------ EXTRACTED INFORMATION ------

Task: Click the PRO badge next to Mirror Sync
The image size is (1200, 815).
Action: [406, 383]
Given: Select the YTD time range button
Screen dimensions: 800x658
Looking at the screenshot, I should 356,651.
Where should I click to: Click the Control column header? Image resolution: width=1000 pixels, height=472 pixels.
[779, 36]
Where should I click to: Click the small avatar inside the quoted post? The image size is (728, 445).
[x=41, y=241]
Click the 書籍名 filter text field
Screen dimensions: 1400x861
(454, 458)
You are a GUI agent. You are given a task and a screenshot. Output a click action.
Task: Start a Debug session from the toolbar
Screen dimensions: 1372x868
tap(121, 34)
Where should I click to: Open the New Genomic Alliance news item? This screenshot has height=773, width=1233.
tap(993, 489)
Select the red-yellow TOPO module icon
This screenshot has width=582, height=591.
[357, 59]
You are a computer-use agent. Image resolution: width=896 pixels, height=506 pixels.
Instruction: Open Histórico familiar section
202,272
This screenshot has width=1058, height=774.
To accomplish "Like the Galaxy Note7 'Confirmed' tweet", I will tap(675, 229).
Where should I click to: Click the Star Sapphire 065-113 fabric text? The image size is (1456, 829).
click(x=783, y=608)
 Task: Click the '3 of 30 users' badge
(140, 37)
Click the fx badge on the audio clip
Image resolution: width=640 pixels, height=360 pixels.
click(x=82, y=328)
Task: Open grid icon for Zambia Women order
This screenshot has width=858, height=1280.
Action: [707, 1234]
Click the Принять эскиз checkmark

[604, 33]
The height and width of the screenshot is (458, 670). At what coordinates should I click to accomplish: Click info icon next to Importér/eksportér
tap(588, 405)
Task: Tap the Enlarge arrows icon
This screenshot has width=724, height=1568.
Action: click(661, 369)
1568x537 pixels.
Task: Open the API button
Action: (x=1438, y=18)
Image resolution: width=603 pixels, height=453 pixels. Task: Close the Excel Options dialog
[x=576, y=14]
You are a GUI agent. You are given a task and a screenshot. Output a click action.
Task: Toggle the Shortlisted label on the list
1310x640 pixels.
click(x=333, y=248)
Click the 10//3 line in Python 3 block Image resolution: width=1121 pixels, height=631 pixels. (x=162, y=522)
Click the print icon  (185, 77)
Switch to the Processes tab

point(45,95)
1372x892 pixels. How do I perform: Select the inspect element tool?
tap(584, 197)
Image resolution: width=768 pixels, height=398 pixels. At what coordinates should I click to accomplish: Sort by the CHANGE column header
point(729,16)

------

> [EXERCISE AIM]: Every line of the data above should be output exactly as written.

> [EXERCISE ANSWER]:
Task: Click the PRO badge next to Mirror Sync
The image size is (1200, 815).
Action: [406, 383]
Given: Select the YTD time range button
Screen dimensions: 800x658
Looking at the screenshot, I should 356,651.
Where should I click to: Click the Control column header? Image resolution: width=1000 pixels, height=472 pixels.
[779, 36]
Where should I click to: Click the small avatar inside the quoted post? The image size is (728, 445).
[x=41, y=241]
Click the 書籍名 filter text field
Screen dimensions: 1400x861
(454, 458)
You are a GUI agent. You are given a task and a screenshot. Output a click action.
Task: Start a Debug session from the toolbar
Screen dimensions: 1372x868
tap(121, 34)
Where should I click to: Open the New Genomic Alliance news item? This screenshot has height=773, width=1233.
tap(993, 489)
Select the red-yellow TOPO module icon
This screenshot has width=582, height=591.
[357, 59]
You are a computer-use agent. Image resolution: width=896 pixels, height=506 pixels.
Instruction: Open Histórico familiar section
202,272
This screenshot has width=1058, height=774.
To accomplish "Like the Galaxy Note7 'Confirmed' tweet", I will tap(675, 229).
Where should I click to: Click the Star Sapphire 065-113 fabric text? The image size is (1456, 829).
click(x=783, y=608)
 Task: Click the '3 of 30 users' badge
(140, 37)
Click the fx badge on the audio clip
Image resolution: width=640 pixels, height=360 pixels.
click(x=82, y=328)
Task: Open grid icon for Zambia Women order
This screenshot has width=858, height=1280.
Action: [707, 1234]
Click the Принять эскиз checkmark

[604, 33]
The height and width of the screenshot is (458, 670). At what coordinates should I click to accomplish: Click info icon next to Importér/eksportér
tap(588, 405)
Task: Tap the Enlarge arrows icon
This screenshot has width=724, height=1568.
Action: click(661, 369)
1568x537 pixels.
Task: Open the API button
Action: (x=1438, y=18)
Image resolution: width=603 pixels, height=453 pixels. Task: Close the Excel Options dialog
[x=576, y=14]
You are a GUI agent. You are given a task and a screenshot. Output a click action.
Task: Toggle the Shortlisted label on the list
1310x640 pixels.
click(x=333, y=248)
Click the 10//3 line in Python 3 block Image resolution: width=1121 pixels, height=631 pixels. (x=162, y=522)
Click the print icon  (185, 77)
Switch to the Processes tab

point(45,95)
1372x892 pixels. How do I perform: Select the inspect element tool?
tap(584, 197)
Image resolution: width=768 pixels, height=398 pixels. At what coordinates should I click to accomplish: Sort by the CHANGE column header
point(729,16)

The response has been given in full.